§ EXERCISE INSTRUCTIONS:
If a line in the entries below contains "green", copy it.
Top of DATA FOR PROCESSING
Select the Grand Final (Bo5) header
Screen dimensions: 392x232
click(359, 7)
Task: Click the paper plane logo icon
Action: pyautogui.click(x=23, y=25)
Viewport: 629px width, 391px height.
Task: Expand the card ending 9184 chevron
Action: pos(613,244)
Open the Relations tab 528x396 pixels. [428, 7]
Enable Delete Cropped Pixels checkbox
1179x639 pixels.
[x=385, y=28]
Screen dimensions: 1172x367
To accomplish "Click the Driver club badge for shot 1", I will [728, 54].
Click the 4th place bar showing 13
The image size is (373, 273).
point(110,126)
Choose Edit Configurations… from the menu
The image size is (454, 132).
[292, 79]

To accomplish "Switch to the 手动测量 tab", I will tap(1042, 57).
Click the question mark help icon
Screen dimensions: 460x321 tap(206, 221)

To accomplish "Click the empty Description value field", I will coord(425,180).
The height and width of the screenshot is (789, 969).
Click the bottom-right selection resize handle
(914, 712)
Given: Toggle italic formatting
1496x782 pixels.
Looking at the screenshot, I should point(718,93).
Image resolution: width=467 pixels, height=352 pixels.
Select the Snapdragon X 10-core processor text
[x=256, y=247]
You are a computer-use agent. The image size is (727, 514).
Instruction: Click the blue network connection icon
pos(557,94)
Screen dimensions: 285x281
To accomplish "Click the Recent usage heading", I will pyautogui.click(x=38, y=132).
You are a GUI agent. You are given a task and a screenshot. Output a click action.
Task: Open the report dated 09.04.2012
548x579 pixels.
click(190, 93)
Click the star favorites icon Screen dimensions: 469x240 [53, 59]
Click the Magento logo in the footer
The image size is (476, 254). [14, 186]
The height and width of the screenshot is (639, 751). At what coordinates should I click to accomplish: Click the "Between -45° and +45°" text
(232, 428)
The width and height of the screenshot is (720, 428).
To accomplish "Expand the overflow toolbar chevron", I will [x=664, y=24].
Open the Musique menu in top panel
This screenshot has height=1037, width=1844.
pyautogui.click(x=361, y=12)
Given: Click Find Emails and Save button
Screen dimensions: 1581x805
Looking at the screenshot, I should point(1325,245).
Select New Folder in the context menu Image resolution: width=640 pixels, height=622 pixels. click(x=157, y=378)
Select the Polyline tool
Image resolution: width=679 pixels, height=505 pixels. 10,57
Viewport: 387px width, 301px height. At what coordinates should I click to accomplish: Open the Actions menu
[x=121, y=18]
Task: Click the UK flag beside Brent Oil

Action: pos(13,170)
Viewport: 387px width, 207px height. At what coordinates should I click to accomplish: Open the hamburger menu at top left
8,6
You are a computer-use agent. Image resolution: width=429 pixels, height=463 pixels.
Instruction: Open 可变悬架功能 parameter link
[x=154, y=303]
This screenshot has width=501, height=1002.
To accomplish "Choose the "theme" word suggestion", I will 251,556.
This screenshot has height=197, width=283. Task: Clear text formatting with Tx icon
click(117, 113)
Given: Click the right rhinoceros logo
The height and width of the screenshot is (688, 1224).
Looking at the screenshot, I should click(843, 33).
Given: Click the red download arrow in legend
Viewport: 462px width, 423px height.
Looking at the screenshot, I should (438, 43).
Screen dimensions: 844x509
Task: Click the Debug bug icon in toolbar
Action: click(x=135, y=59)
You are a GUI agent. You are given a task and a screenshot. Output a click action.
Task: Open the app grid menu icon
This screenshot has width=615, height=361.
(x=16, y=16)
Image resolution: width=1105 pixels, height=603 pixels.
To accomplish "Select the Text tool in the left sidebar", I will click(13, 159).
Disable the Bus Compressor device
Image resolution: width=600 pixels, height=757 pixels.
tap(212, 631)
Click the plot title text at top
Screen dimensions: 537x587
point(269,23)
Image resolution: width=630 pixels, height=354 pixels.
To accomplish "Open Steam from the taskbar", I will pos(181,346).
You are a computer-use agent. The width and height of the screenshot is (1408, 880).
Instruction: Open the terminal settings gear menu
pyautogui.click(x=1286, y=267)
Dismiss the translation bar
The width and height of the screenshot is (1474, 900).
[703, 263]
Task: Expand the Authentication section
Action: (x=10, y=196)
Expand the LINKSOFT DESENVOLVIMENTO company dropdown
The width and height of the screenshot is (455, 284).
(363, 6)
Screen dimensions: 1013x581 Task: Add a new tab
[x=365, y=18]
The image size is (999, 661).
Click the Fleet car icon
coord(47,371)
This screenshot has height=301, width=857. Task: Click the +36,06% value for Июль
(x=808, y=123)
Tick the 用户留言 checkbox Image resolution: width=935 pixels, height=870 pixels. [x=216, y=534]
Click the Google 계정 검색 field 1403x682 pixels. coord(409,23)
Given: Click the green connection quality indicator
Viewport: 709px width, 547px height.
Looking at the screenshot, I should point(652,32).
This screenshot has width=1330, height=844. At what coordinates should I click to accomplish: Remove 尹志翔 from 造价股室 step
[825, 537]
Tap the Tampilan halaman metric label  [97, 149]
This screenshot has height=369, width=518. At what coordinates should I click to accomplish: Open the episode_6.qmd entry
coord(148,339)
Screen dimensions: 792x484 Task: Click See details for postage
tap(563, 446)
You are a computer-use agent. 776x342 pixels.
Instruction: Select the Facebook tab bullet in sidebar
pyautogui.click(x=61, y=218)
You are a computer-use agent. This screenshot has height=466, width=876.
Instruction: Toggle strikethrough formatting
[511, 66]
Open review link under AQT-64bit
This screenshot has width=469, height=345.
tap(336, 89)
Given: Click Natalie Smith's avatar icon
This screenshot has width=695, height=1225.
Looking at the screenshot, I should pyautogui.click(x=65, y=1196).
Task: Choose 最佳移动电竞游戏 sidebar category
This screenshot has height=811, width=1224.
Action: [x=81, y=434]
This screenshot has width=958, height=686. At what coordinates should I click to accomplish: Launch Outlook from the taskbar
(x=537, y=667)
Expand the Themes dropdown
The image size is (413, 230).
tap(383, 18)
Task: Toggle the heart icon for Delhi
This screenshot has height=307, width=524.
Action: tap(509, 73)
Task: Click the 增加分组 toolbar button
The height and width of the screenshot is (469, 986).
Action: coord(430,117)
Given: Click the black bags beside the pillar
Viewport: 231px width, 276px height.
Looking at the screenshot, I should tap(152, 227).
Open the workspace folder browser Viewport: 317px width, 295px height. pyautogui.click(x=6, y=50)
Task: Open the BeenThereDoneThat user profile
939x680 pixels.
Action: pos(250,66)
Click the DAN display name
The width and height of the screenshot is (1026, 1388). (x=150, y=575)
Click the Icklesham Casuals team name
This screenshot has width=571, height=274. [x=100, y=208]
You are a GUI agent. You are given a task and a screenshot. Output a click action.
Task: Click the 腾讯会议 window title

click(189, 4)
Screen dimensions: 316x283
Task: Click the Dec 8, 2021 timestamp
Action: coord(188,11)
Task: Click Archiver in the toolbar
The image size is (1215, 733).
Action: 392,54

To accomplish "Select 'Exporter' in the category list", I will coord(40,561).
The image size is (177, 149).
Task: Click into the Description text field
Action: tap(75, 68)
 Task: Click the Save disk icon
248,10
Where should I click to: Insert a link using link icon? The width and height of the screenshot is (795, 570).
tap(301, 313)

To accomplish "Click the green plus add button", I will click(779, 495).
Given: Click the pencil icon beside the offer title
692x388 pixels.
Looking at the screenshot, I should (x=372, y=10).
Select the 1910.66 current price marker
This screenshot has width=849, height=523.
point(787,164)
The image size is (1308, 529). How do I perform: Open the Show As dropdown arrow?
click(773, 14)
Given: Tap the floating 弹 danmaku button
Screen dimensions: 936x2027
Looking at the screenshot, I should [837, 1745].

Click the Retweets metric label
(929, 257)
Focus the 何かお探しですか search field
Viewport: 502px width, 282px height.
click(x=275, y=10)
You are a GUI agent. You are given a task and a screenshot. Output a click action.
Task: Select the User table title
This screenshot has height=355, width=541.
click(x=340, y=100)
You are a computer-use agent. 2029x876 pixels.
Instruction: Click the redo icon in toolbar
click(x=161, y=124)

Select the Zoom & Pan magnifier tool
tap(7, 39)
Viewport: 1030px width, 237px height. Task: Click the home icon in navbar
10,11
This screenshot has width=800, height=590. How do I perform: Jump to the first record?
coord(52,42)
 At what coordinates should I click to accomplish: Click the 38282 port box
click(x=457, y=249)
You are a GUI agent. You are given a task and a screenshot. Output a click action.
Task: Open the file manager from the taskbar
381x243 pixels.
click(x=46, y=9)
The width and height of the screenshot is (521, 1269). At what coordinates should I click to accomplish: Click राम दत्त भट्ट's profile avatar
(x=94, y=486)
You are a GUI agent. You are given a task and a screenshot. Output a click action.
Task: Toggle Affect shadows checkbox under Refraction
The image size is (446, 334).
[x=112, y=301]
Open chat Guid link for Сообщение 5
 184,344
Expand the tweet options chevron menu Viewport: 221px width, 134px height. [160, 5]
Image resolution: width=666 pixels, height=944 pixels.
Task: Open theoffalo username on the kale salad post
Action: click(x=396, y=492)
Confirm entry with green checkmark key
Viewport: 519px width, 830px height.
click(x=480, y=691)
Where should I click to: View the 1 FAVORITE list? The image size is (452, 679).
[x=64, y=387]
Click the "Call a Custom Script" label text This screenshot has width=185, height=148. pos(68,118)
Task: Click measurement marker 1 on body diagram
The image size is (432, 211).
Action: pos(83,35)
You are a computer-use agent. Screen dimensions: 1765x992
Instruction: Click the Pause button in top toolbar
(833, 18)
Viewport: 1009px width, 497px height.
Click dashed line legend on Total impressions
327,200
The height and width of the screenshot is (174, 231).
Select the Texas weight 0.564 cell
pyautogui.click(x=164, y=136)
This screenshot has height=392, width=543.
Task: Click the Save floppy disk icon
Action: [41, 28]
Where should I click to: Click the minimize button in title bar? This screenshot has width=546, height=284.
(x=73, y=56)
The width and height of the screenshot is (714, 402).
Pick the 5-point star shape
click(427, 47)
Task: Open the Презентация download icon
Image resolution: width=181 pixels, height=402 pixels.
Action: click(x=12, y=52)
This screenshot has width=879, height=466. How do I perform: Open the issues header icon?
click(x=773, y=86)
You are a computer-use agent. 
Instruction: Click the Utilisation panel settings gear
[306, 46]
Bottom of DATA FOR PROCESSING
§ SOLUTION TO THE EXERCISE:
Given: Click the green connection quality indicator
To accomplish "Click the green plus add button", I will click(779, 495).
Confirm entry with green checkmark key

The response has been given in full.